### Data lines
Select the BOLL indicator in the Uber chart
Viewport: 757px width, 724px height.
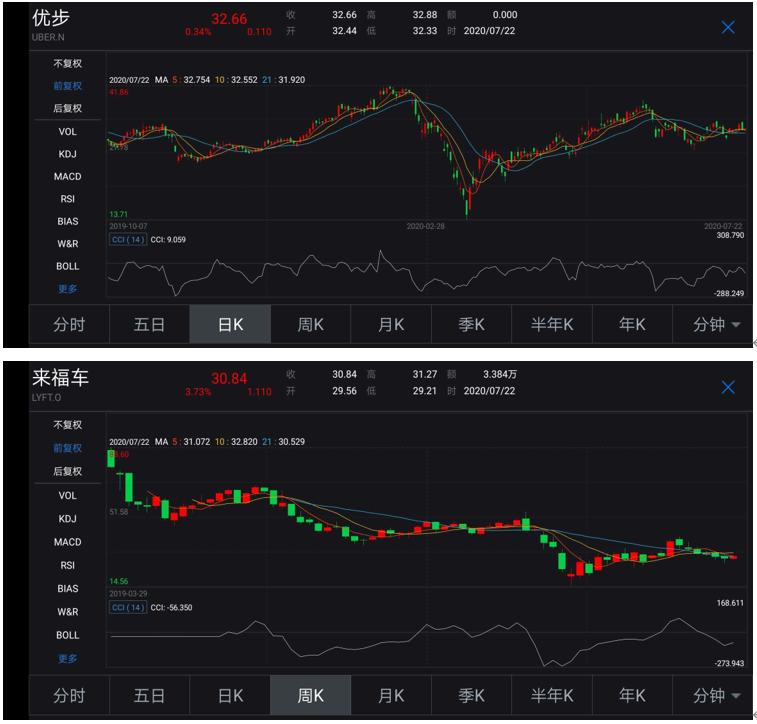68,266
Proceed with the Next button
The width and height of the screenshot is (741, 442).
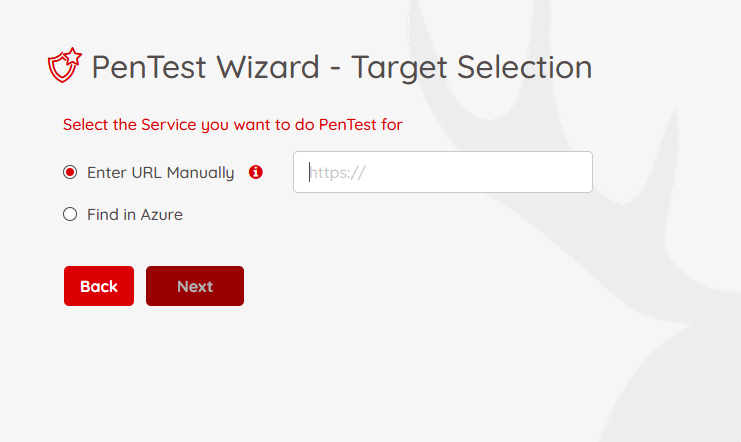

### Written exercise
Reproduce the listing with "chart" replaced by "graph" and everything else unchanged. Omit the pictures from your answer.

### Reply to the task
Select the BOLL indicator in the Uber graph
Viewport: 757px width, 724px height.
68,266
Proceed with the Next button
The width and height of the screenshot is (741, 442).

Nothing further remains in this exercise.